Can This Device Be the Universal Translator?

Andrew Ochoa laughs when he explains the origin of his Pilot translator. He met a French girl, he says, and communication between the two was difficult. That’s not exactly the problem statement I would allow my students to give during design presentations but it’s the idea behind Pilot, a smart earpiece that translates languages between users.

Ochoa and his team from Waverly Labs are running an Indiegogo campaign for the Pilot device, and the campaign has been wildly successful but several detractors are loudly asking if the device is real and functional. Google, Skype, and several other companies are currently working on translator technology but Ochoa claims to have the first wearable translator that could be released as early as May, 2017.

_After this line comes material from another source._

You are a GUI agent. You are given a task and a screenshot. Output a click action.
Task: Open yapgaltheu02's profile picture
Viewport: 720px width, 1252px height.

The process makes sense at first glance. The earpiece takes speech in one language, passes it through a language translation smartphone app, and then sends the translated speech to the second user’s earpiece.  The app consists of speech recognition, machine translation and speech synthesis components. The technology inside the earpiece includes near-field magnetic induction, noise canceling microphones, an ARM processor, and a lithium ion battery that is expected to give four to six hours of talk time. The campaign page itself is short on technical details and exact components used.

My big question is the lag time experienced between one user speaking and the other hearing translated words. The campaign page says that the lag will take a few seconds but the campaign videos make the translation look almost instantaneous. There are several other critics who say that the Pilot is somewhere between a scam and wildly misrepresenting what the wearable can do. Even the title 'universal translator' is a long way off from the first offering of romance languages, and then adding more languages every few months. A great article at Forbes talks about Paul Armstrong’s interview with Ochoa, and another essay from French blogger Michel Nizon talks about Pilot on a more broad level.

Giving Waverly Labs the benefit of the engineering doubt, it’s very interesting to see a group take existing technologies and convert them into new applications. If the translator ends up working in the year between now and May 2017 they will still have beaten tech giants to market. The campaign has earned more than $2,000,000 with a little more than two weeks left before it closes.